Description:
select avg(null) as `n`, collation(avg(null)) as `collate`, coercibility(avg(null)) as `coerce`, ifnull(avg(null),'a')='A' as `test`;
select min(null) as`n`, collation(min(null)) as `collate`, coercibility(min(null)) as `coerce`, ifnull(min(null),'a')='A' as `test`;
Notice that AVG always yields "binary" collation, but MIN returns the correct collation based on its arguments' collations. MAX and GROUP_CONCAT also work "as expected" (correct collations); STDDEV, SUM, VARIANCE, etc., all work the same way as AVG (binary collation regardless of arguments).
The reason seems to be that AVG, SUM, etc. are missing some collation propagation logic. GROUP_CONCAT explicitly supplies this logic, because whoever implemented it realized that they couldn't get away without it.

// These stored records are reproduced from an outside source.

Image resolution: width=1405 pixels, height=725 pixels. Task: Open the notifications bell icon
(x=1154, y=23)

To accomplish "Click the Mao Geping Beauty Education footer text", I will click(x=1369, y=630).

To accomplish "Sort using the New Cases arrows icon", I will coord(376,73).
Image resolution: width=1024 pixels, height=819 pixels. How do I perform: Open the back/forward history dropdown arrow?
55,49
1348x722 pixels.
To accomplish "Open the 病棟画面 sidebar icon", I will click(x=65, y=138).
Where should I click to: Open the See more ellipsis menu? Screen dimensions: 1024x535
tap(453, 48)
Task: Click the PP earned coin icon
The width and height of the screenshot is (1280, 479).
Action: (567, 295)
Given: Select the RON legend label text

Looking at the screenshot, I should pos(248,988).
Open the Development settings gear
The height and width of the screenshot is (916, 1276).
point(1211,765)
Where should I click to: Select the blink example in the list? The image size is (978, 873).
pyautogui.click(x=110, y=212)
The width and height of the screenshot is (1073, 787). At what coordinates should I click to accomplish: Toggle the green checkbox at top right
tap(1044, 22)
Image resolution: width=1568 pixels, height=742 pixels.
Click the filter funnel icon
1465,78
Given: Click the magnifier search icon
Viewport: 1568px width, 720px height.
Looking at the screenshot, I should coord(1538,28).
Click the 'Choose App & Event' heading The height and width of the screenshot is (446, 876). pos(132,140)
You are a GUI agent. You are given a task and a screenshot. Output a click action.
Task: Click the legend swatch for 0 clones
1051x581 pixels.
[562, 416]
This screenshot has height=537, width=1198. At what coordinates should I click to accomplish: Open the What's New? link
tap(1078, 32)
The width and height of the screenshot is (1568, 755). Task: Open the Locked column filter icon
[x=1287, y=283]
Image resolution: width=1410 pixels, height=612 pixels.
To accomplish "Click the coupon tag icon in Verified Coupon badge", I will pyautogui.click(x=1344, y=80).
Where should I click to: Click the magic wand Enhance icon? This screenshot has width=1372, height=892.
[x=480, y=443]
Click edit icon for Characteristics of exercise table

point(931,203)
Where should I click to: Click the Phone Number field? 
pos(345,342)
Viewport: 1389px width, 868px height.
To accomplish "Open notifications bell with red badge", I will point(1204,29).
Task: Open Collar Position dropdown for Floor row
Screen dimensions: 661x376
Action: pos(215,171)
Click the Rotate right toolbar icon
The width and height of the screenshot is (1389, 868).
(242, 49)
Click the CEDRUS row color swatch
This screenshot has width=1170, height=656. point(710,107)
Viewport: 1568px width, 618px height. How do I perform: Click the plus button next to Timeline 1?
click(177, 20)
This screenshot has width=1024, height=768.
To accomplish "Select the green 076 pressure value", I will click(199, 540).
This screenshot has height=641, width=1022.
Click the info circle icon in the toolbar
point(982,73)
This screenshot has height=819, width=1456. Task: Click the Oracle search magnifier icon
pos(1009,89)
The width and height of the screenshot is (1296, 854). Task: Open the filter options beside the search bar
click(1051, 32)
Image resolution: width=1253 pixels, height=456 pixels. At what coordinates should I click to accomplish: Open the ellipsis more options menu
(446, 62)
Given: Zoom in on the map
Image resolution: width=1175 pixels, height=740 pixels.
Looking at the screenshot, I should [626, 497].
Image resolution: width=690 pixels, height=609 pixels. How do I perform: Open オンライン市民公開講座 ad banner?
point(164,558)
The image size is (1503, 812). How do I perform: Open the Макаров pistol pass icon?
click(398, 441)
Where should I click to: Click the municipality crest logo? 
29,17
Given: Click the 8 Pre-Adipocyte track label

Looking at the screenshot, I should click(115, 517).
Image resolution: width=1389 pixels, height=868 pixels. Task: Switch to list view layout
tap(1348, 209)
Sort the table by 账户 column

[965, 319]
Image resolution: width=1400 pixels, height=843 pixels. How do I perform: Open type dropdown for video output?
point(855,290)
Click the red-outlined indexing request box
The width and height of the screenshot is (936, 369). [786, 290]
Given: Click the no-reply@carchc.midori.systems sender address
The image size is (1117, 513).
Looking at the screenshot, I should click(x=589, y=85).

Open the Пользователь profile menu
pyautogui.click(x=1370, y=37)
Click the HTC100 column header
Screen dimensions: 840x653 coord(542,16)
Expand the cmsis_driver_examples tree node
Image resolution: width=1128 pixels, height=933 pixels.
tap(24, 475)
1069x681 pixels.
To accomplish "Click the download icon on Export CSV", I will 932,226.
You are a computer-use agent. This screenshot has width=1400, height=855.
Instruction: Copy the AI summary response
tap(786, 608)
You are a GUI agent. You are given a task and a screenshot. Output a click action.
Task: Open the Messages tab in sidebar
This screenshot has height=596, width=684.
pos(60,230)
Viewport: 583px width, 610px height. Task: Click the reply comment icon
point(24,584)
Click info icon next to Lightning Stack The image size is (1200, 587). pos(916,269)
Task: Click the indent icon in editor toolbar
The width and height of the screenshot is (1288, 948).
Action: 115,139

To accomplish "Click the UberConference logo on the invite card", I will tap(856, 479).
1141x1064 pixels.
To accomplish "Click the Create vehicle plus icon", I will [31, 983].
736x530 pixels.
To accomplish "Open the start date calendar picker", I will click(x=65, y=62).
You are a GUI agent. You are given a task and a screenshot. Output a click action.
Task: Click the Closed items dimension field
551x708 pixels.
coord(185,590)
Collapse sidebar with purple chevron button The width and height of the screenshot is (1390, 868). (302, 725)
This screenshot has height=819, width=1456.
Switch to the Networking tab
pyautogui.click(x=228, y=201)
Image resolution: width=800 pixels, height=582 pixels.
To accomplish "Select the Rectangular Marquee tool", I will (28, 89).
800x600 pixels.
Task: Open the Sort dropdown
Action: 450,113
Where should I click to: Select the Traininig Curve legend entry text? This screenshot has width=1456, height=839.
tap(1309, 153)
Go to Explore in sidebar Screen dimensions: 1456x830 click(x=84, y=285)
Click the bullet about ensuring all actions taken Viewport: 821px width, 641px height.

MIN and MAX are special because they return references to (or copies of) their existing arguments, rather than constructing new values to return.
How to repeat:
mysql> select avg(null) as `n`, collation(avg(null)) as `collate`, coercibility(avg(null)) as `coerce`, ifnull(avg(null),'a')='A' as `test`;
+------+---------+--------+------+
| n | collate | coerce | test |
+------+---------+--------+------+
| NULL | binary | 4 | 0 |
+------+---------+--------+------+
1 row in set (0.00 sec)
mysql> select min(null) as`n`, collation(min(null)) as `collate`, coercibility(min(null)) as `coerce`, ifnull(min(null),'a')='A' as `test`;
+------+---------+--------+------+
| n | collate | coerce | test |
+------+---------+--------+------+
| NULL | binary | 6 | 1 |
+------+---------+--------+------+
1 row in set (0.00 sec)
mysql> select group_concat(null) as `n`, collation(group_concat(null)) as `collate`, coercibility(group_concat(null)) as `coerce`, ifnull(group_concat(null),'a')='A' as `test`;
+------+---------+--------+------+
| n | collate | coerce | test |
+------+---------+--------+------+
| NULL | binary | 6 | 1 |
+------+---------+--------+------+
Suggested fix:
AVG, SUM, etc. should use the same logic as MIN and MAX to determine the collation and coercibility of their results.